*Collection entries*
"""

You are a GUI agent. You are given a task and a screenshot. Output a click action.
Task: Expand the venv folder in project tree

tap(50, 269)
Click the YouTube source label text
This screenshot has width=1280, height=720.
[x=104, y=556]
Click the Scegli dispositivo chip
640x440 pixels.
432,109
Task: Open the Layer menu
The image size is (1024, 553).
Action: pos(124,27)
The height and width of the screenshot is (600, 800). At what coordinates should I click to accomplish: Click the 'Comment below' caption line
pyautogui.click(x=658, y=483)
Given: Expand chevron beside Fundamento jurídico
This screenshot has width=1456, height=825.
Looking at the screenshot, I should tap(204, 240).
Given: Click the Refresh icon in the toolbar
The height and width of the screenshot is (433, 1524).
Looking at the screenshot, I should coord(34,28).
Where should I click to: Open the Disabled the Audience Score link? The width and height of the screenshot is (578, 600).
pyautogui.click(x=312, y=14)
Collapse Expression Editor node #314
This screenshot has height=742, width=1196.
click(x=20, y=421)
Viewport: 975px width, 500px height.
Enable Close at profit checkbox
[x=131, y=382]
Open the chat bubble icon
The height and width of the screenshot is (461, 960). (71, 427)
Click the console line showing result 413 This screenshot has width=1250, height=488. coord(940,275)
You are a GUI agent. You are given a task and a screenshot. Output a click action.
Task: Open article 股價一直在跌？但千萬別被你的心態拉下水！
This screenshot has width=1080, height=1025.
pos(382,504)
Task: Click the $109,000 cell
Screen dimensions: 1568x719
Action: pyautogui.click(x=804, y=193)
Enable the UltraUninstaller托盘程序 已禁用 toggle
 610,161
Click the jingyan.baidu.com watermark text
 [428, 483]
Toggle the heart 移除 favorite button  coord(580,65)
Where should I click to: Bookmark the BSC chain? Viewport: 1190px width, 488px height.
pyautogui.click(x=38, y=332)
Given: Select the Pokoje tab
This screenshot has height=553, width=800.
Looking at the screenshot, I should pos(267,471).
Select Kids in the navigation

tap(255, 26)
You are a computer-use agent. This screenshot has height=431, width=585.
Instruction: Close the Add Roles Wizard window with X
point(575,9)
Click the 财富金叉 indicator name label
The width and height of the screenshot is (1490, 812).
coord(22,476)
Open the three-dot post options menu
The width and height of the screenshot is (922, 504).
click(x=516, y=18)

"""

*TASK REQUIREMENTS*
Set down the data once more, word for word.

*OUTPUT BELOW*
You are a GUI agent. You are given a task and a screenshot. Output a click action.
Task: Expand the venv folder in project tree

tap(50, 269)
Click the YouTube source label text
This screenshot has width=1280, height=720.
[x=104, y=556]
Click the Scegli dispositivo chip
640x440 pixels.
432,109
Task: Open the Layer menu
The image size is (1024, 553).
Action: pos(124,27)
The height and width of the screenshot is (600, 800). At what coordinates should I click to accomplish: Click the 'Comment below' caption line
pyautogui.click(x=658, y=483)
Given: Expand chevron beside Fundamento jurídico
This screenshot has width=1456, height=825.
Looking at the screenshot, I should tap(204, 240).
Given: Click the Refresh icon in the toolbar
The height and width of the screenshot is (433, 1524).
Looking at the screenshot, I should coord(34,28).
Where should I click to: Open the Disabled the Audience Score link? The width and height of the screenshot is (578, 600).
pyautogui.click(x=312, y=14)
Collapse Expression Editor node #314
This screenshot has height=742, width=1196.
click(x=20, y=421)
Viewport: 975px width, 500px height.
Enable Close at profit checkbox
[x=131, y=382]
Open the chat bubble icon
The height and width of the screenshot is (461, 960). (71, 427)
Click the console line showing result 413 This screenshot has width=1250, height=488. coord(940,275)
You are a GUI agent. You are given a task and a screenshot. Output a click action.
Task: Open article 股價一直在跌？但千萬別被你的心態拉下水！
This screenshot has width=1080, height=1025.
pos(382,504)
Task: Click the $109,000 cell
Screen dimensions: 1568x719
Action: pyautogui.click(x=804, y=193)
Enable the UltraUninstaller托盘程序 已禁用 toggle
 610,161
Click the jingyan.baidu.com watermark text
 [428, 483]
Toggle the heart 移除 favorite button  coord(580,65)
Where should I click to: Bookmark the BSC chain? Viewport: 1190px width, 488px height.
pyautogui.click(x=38, y=332)
Given: Select the Pokoje tab
This screenshot has height=553, width=800.
Looking at the screenshot, I should pos(267,471).
Select Kids in the navigation

tap(255, 26)
You are a computer-use agent. This screenshot has height=431, width=585.
Instruction: Close the Add Roles Wizard window with X
point(575,9)
Click the 财富金叉 indicator name label
The width and height of the screenshot is (1490, 812).
coord(22,476)
Open the three-dot post options menu
The width and height of the screenshot is (922, 504).
click(x=516, y=18)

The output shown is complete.